P(Spam|message): 1.3481290211300841e-25
P(Ham|message): 1.9368049028589875e-27
Label: Spam


### Applying this function on entire Test dataset.

In [28]:
import re
def classify_test_set(message):

    message = re.sub('\W', ' ', message)
    message = message.lower()
    message = message.split()

    p_spam_given_message = p_spam
    p_ham_given_message = p_ham

    for word in message:
        if word in spam_dict:
            p_spam_given_message *= spam_dict[word]

        if word in ham_dict:
            p_ham_given_message *= ham_dict[word]
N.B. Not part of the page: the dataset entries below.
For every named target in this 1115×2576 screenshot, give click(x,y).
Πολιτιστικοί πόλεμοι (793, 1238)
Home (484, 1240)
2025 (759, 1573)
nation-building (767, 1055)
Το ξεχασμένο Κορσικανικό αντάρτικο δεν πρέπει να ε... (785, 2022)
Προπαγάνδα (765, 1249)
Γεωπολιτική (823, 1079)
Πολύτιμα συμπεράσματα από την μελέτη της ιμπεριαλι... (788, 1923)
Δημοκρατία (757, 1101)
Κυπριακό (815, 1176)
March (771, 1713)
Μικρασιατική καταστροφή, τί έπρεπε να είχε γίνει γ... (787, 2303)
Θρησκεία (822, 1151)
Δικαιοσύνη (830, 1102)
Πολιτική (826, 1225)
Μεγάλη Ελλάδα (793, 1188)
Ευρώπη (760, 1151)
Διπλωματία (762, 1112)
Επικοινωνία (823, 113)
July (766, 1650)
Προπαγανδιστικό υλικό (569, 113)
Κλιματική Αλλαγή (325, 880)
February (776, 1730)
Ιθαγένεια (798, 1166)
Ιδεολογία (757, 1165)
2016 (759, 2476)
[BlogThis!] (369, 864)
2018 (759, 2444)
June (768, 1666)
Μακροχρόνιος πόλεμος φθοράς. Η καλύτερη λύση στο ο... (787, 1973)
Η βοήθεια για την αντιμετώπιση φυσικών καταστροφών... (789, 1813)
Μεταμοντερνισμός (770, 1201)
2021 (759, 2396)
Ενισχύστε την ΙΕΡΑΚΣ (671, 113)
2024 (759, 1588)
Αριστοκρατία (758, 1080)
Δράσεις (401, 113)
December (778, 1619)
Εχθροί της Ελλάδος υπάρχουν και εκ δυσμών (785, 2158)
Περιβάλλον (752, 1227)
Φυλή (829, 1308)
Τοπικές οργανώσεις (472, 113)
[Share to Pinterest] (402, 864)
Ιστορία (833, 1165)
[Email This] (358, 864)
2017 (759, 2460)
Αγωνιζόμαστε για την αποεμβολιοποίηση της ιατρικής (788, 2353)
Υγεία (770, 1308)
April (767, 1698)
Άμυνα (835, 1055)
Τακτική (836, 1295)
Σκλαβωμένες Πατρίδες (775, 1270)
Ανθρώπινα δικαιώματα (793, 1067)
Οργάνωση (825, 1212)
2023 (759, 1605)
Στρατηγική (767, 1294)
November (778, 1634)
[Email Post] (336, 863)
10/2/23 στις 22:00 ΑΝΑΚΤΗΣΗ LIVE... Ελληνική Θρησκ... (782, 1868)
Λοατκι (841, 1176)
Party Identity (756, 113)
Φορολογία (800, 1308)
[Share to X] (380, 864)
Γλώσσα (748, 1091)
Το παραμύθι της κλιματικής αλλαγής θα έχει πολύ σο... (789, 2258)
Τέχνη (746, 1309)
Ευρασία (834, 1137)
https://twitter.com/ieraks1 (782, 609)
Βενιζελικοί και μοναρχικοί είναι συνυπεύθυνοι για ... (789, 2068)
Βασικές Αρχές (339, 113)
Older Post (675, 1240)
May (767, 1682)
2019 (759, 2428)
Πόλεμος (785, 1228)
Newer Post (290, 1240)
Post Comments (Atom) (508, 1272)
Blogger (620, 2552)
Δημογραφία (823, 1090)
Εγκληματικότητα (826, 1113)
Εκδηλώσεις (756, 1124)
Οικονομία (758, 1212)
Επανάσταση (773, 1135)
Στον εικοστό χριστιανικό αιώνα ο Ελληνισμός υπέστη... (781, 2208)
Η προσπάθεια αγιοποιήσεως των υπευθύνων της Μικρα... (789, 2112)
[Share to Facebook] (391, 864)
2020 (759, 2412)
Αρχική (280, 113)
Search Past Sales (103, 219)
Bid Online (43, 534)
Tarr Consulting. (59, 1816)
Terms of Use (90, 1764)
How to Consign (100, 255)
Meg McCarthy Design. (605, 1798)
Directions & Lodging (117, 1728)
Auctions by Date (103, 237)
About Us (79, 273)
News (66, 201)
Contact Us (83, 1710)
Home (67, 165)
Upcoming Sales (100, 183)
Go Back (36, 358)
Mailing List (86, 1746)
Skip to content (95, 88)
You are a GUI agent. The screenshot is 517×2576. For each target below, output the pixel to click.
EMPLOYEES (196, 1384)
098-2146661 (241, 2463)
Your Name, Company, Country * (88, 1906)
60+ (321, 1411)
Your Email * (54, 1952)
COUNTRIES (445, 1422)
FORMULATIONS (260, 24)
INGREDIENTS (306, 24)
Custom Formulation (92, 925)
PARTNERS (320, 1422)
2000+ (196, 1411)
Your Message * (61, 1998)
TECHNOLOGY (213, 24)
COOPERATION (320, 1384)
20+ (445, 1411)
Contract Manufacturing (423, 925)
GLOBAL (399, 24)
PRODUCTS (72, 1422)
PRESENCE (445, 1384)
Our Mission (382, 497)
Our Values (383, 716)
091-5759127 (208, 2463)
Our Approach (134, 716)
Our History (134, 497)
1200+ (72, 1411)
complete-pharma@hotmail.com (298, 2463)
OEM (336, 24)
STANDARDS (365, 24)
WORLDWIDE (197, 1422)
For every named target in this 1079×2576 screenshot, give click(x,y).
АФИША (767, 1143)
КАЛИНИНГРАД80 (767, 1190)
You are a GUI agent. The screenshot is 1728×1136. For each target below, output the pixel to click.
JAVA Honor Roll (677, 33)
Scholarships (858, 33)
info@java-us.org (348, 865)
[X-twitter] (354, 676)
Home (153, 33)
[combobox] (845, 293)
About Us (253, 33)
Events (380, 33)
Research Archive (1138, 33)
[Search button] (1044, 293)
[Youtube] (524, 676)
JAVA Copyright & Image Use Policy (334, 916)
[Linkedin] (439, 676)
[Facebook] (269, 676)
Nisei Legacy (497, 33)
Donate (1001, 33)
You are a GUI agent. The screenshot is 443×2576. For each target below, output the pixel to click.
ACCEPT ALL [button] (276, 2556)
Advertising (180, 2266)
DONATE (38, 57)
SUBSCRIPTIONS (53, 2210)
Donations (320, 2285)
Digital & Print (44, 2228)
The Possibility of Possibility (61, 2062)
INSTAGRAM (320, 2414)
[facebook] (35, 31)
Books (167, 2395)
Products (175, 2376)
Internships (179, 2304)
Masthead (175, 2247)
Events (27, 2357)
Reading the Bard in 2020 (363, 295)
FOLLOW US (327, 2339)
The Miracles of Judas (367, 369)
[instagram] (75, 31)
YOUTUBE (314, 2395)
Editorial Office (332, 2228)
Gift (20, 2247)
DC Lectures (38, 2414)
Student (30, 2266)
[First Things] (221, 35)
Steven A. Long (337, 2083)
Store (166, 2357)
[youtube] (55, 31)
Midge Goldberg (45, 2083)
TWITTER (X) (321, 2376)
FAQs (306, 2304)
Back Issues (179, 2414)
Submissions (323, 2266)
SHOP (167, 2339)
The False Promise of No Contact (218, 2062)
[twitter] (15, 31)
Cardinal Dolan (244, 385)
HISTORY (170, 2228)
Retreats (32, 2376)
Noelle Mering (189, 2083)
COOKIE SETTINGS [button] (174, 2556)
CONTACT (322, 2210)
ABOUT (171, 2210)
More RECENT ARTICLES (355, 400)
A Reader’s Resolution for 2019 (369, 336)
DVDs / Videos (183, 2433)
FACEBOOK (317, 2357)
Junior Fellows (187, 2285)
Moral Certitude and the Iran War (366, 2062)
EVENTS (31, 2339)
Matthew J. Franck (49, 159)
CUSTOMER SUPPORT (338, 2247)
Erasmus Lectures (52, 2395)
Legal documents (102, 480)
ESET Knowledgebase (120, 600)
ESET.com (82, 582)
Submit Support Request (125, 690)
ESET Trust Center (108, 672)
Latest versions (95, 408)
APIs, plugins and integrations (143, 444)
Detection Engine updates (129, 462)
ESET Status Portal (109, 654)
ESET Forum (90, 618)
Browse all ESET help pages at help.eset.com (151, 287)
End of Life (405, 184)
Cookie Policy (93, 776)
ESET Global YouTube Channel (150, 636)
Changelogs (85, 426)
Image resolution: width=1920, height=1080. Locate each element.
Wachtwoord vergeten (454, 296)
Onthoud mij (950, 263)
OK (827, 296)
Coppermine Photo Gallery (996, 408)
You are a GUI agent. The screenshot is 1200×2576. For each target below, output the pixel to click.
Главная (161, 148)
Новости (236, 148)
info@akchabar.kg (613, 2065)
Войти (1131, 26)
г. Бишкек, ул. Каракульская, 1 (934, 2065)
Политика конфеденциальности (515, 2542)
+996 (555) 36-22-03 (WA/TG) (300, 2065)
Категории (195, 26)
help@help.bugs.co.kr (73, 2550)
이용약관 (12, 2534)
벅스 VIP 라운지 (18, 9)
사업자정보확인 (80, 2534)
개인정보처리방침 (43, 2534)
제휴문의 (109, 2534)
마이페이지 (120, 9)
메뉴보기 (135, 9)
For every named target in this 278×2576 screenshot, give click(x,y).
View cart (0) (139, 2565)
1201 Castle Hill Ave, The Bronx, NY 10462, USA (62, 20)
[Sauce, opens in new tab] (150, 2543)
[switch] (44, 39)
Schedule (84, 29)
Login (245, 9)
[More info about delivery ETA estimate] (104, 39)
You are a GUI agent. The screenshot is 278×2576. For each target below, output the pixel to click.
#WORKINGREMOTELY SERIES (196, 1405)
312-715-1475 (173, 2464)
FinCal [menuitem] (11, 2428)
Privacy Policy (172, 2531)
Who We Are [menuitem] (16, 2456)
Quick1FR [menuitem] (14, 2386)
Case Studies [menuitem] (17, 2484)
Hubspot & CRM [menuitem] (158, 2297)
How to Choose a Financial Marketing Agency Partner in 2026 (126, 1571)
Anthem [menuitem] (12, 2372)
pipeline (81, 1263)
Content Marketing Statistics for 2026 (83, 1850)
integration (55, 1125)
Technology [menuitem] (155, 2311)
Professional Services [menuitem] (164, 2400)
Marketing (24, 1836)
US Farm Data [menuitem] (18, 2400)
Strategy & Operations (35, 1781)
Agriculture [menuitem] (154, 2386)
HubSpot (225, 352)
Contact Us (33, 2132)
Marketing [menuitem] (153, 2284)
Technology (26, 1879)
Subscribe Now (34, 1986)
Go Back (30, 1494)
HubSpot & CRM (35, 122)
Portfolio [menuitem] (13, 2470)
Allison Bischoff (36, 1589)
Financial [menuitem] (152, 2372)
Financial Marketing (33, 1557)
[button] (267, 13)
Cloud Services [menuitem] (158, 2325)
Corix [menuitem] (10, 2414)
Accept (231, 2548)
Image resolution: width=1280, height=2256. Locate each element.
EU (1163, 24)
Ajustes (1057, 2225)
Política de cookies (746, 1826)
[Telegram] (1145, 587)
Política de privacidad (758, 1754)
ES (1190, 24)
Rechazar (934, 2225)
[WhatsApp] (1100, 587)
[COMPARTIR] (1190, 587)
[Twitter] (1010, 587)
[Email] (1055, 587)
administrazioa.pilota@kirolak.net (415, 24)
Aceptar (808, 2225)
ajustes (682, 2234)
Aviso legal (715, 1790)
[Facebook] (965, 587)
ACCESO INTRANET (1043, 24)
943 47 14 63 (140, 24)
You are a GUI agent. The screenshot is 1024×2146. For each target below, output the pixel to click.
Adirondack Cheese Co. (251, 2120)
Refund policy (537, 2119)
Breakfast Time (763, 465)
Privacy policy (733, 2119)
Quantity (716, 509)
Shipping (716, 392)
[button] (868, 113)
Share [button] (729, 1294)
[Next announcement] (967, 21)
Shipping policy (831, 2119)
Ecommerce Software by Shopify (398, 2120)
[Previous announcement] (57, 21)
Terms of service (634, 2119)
    if p_ham_given_message > p_spam_given_message:
        return 'ham'
    elif p_spam_given_message > p_ham_given_message:
        return 'spam'
    else:
        return 'needs human classification'

In [29]:
sms_test['predicted'] = sms_test['SMS'].apply(classify_test_set)
sms_test.head()

Unnamed: 0,Label,SMS,predicted
0,ham,Later i guess. I needa do mcat study too.,ham
1,ham,But i haf enuff space got like 4 mb...,ham
2,spam,Had your mobile 10 mths? Update to latest Oran...,spam
3,ham,All sounds good. Fingers . Makes it difficult ...,ham
4,ham,"All done, all handed in. Don't know if mega sh...",ham


## Measuring the Spam Filter's Accuracy

In [30]:
correct= 0
total= len(sms_test)

for row in sms_test.iterrows():
    row= row[1]
    if row['Label'] == row['predicted']:
        correct +=1
        
print('Correct:', correct)
print('Incorrect:', total - correct)
print('Accuracy:', correct/total)

Correct: 1100
Incorrect: 14
Accuracy: 0.9874326750448833


In [31]:
sms_test.head()

Unnamed: 0,Label,SMS,predicted
0,ham,Later i guess. I needa do mcat study too.,ham
1,ham,But i haf enuff space got like 4 mb...,ham
2,spam,Had your mobile 10 mths? Update to latest Oran...,spam
3,ham,All sounds good. Fingers . Makes it difficult ...,ham
4,ham,"All done, all handed in. Don't know if mega sh...",ham


The accuracy is approximately 98.7%, which is really good. We used 1,114 messages (sms_test) as an input to our Spam filter and it has classified 1,100 correctly.

In [32]:
wrong_classified= sms_test[sms_test['Label'] != sms_test['predicted']]
wrong_classified

Unnamed: 0,Label,SMS,predicted
114,spam,Not heard from U4 a while. Call me now am here...,ham
135,spam,More people are dogging in your area now. Call...,ham
152,ham,Unlimited texts. Limited minutes.,spam
159,ham,26th OF JULY,spam
284,ham,Nokia phone is lovly..,spam
293,ham,A Boy loved a gal. He propsd bt she didnt mind...,needs human classification
302,ham,No calls..messages..missed calls,spam
319,ham,We have sent JD for Customer Service cum Accou...,spam
504,spam,Oh my god! I've found your number again! I'm s...,ham
546,spam,"Hi babe its Chloe, how r u? I was smashed on s...",ham



In above table, for the index 293 predicted column shows "needs human classification" so for this message we can confirm that its not a spam. After analysing, many of the messages are classified correctly by our algorithm than existing labels. So for now we can leave this incorrect messages as it is!